Dazzled by the conviction of its nonprofessional hotties, the authority of subtitles, and an eye-popping blast of pungent local color, many viewers imagined themselves in the presence of something fierce and revelatory – “Los Olvidados” for the PlayStation generation. As callous, opportunistic entertainment goes, “City of God” was a real kick in the pants. As a “devastating” reminder that “the civilized society we take for granted is actually a luxury” (per the flabbergasted New York Times), it was about as trenchant as a Sunday Styles photo shoot in Sao Paolo.


Argentine critic Quintin best summarized the position of the dissenters: “With no precise reference to contemporary Brazil, the film invites us to contemplate – from a safe distance – the terrible life of the slums, where poor people apparently kill each other with natural grace and wit.”


In “The Constant Gardener,” the spectacle of noble, wretched, AIDS-plagued Kenyans provides a colorful backdrop for the story of a rich white bore snapping out of his stupor. You don’t leave the movie questioning the motives of big pharma, but evaluating Mr. Fiennes’s chance for a Best Actor nomination. Alas, he sleepwalks through the role, heavily relying on his worst fallback effect: a confused puppy grimace signaling great depths of manboy heartache.

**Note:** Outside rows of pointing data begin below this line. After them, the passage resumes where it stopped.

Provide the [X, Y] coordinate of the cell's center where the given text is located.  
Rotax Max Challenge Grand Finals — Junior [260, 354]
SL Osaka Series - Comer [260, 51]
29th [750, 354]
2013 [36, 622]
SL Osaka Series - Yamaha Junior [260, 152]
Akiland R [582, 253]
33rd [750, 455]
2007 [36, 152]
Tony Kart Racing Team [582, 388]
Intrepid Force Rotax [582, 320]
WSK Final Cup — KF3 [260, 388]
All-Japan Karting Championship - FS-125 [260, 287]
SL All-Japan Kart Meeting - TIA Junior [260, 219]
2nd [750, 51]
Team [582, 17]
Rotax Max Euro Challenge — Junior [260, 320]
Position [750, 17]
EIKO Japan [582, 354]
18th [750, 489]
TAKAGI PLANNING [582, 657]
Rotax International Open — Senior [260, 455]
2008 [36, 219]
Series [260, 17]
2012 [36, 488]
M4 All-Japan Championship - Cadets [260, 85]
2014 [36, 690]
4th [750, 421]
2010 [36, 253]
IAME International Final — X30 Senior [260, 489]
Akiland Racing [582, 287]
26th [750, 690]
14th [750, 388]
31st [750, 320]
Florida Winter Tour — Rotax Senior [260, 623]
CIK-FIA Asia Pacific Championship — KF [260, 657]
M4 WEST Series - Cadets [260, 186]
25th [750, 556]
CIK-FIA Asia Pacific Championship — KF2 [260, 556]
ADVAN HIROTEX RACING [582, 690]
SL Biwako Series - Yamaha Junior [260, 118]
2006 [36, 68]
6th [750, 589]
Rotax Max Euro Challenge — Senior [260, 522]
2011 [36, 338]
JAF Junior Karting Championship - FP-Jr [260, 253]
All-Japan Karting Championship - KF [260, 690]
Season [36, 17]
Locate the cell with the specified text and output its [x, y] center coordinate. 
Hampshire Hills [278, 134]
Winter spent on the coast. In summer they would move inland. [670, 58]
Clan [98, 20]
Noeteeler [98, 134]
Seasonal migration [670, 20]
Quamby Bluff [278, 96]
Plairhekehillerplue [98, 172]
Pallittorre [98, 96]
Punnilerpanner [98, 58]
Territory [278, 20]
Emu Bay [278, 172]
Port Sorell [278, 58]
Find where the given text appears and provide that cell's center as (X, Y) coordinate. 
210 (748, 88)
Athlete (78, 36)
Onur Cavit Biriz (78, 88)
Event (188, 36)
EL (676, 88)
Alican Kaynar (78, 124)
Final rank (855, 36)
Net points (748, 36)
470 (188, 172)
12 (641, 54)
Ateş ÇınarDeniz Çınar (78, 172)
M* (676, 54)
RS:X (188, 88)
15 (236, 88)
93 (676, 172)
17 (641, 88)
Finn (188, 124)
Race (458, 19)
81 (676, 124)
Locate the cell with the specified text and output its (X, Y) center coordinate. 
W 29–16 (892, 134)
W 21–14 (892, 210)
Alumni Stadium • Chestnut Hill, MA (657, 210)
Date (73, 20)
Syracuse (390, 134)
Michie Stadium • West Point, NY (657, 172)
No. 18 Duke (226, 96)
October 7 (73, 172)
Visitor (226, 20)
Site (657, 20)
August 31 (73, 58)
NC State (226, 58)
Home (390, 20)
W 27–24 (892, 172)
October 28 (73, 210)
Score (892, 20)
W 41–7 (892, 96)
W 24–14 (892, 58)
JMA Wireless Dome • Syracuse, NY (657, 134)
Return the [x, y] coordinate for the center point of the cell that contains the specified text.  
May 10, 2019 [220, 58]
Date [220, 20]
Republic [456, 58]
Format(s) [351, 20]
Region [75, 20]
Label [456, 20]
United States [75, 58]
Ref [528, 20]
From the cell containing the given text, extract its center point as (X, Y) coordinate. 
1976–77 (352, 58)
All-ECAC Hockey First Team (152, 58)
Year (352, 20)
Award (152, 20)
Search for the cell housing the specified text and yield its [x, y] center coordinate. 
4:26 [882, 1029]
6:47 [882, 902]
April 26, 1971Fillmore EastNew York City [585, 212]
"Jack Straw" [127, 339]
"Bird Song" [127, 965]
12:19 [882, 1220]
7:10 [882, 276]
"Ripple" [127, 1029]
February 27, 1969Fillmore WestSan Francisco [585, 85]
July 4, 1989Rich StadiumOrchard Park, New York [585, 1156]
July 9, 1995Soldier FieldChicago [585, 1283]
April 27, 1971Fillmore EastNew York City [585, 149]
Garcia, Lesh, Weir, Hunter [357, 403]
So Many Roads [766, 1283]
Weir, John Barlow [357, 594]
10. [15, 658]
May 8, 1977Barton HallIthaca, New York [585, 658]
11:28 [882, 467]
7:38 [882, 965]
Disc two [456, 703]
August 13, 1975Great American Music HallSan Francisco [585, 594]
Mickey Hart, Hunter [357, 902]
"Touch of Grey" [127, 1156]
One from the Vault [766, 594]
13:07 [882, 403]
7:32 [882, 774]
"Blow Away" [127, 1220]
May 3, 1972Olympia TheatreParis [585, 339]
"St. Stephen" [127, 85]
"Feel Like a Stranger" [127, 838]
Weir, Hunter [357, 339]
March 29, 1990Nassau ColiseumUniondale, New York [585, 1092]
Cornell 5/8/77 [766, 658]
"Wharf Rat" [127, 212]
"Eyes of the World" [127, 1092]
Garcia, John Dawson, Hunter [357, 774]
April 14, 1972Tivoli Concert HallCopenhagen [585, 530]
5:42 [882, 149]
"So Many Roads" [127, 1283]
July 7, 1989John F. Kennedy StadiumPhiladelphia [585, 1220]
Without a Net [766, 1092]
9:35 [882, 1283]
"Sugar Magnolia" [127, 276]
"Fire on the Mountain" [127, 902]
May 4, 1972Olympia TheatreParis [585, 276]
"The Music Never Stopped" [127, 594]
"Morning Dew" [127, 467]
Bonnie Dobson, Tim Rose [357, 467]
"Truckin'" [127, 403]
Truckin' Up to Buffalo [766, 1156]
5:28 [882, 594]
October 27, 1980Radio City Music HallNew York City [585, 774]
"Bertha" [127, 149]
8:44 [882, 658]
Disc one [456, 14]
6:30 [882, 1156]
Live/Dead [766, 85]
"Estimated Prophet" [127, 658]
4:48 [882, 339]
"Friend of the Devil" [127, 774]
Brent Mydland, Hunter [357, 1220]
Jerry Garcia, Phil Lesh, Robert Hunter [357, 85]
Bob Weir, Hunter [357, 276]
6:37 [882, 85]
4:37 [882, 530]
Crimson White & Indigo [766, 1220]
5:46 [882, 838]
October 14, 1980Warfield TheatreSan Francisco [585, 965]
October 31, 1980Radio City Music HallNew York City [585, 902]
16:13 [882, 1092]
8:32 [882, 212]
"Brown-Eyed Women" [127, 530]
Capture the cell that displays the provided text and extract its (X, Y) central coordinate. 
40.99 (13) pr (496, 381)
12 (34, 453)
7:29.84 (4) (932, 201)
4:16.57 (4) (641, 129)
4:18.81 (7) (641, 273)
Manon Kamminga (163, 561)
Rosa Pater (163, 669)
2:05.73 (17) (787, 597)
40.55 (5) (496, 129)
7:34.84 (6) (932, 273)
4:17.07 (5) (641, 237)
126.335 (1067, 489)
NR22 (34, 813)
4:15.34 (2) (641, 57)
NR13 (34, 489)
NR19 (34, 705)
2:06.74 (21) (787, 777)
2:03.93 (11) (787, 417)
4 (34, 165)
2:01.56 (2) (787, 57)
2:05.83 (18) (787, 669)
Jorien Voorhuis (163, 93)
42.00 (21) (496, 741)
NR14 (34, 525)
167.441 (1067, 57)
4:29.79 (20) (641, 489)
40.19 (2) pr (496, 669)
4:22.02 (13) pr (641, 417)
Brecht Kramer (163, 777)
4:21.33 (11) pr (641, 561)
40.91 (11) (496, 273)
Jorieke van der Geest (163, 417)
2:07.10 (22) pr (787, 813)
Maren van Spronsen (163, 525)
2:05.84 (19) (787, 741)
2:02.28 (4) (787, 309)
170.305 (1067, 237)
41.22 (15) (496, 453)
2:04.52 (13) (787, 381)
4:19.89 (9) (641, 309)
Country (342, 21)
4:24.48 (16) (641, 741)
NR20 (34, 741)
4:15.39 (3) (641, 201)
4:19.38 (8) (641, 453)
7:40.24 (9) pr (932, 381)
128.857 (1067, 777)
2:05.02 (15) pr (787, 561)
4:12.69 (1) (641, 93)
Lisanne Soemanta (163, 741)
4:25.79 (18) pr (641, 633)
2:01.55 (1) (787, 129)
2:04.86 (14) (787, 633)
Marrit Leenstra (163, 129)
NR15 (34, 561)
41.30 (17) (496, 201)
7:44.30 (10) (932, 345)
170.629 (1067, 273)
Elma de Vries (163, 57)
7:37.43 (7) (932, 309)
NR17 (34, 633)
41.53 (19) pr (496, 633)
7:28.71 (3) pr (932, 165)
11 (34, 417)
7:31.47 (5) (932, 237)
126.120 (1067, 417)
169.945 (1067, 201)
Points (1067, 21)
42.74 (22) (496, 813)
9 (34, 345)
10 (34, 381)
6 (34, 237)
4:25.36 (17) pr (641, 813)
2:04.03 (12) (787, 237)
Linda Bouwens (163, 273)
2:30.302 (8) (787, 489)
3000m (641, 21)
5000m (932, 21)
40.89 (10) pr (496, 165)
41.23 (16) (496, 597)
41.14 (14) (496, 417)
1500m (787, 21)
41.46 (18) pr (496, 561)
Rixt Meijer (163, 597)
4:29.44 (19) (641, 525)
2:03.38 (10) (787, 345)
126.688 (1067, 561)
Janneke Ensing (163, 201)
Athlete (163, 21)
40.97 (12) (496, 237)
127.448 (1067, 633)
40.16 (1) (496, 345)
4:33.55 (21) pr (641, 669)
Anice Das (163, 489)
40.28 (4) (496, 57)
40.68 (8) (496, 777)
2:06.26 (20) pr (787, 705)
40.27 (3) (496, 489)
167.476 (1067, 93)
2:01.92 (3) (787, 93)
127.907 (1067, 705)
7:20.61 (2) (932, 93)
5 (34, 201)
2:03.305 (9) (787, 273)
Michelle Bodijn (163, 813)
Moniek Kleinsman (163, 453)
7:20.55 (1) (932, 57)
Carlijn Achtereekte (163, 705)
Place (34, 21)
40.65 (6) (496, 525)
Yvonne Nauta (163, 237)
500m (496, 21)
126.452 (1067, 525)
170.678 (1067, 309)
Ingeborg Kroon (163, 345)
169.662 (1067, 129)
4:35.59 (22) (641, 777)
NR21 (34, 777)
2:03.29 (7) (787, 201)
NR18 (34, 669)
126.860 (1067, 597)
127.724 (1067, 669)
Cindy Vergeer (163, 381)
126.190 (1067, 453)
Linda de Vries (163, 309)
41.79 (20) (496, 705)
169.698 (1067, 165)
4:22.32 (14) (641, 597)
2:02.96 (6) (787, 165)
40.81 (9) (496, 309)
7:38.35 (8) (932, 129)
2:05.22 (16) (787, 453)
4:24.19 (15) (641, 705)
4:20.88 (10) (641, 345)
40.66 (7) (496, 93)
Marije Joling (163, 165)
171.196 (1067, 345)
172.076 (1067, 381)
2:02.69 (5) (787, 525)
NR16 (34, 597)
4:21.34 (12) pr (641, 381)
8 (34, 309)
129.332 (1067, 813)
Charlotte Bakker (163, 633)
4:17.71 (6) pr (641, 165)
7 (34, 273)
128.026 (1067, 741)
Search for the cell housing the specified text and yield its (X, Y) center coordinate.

Ms. Weisz recovers from a preposterous early scene in which she rants about British culpability in Iraq, but fails to overcome the dramatic trappings of her reductive freedom fighter. Indeed, the whole movie is a kind of trap, baited with upscale fluff, just waiting to be sprung on armchair liberals, gullible critics, and every card-carrying, vote-dispensing member of the cinematic status quo.